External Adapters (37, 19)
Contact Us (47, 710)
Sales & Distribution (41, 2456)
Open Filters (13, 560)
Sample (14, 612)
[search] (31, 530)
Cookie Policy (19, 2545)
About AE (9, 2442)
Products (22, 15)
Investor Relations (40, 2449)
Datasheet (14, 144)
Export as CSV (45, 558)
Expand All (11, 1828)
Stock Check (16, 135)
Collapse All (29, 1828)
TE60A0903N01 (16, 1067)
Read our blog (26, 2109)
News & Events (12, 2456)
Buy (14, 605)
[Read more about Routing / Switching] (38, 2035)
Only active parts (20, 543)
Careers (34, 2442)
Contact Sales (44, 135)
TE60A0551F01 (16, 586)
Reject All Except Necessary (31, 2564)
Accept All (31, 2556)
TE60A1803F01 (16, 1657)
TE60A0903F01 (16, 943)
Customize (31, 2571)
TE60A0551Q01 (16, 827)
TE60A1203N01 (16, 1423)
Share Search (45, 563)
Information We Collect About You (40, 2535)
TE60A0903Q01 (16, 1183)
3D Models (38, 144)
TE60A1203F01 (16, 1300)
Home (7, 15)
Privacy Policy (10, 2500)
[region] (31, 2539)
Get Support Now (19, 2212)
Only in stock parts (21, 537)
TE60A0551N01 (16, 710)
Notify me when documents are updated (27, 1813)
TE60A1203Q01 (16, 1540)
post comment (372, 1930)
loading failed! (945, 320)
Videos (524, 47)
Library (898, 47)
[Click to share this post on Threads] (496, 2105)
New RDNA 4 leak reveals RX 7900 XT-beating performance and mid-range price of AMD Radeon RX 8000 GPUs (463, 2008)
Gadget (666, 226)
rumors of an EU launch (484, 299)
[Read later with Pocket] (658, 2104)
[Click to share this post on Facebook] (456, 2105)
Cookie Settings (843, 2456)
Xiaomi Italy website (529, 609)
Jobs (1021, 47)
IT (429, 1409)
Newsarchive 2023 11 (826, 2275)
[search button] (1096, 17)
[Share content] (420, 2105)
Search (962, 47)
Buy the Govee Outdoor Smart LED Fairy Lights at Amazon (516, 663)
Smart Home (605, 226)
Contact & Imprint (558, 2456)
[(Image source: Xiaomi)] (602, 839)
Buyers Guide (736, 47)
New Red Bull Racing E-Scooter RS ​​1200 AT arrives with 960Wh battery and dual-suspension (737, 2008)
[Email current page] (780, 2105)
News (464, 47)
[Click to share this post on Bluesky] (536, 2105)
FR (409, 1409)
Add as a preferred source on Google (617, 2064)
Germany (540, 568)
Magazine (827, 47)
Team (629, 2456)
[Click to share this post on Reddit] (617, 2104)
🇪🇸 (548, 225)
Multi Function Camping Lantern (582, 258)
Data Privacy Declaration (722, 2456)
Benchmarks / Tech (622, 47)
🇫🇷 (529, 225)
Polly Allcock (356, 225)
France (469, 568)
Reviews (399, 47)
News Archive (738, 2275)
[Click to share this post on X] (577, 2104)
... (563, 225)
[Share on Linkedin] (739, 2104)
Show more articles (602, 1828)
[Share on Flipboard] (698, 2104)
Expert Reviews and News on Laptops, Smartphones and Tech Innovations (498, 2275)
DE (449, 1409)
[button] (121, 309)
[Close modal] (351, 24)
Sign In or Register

> **DESCRIPTION OF THE TASK**
From the material above, copy out every line bearing the string "post".

> **SOLUTION**
post comment (372, 1930)
[Click to share this post on Threads] (496, 2105)
[Click to share this post on Facebook] (456, 2105)
[Click to share this post on Bluesky] (536, 2105)
[Click to share this post on Reddit] (617, 2104)
[Click to share this post on X] (577, 2104)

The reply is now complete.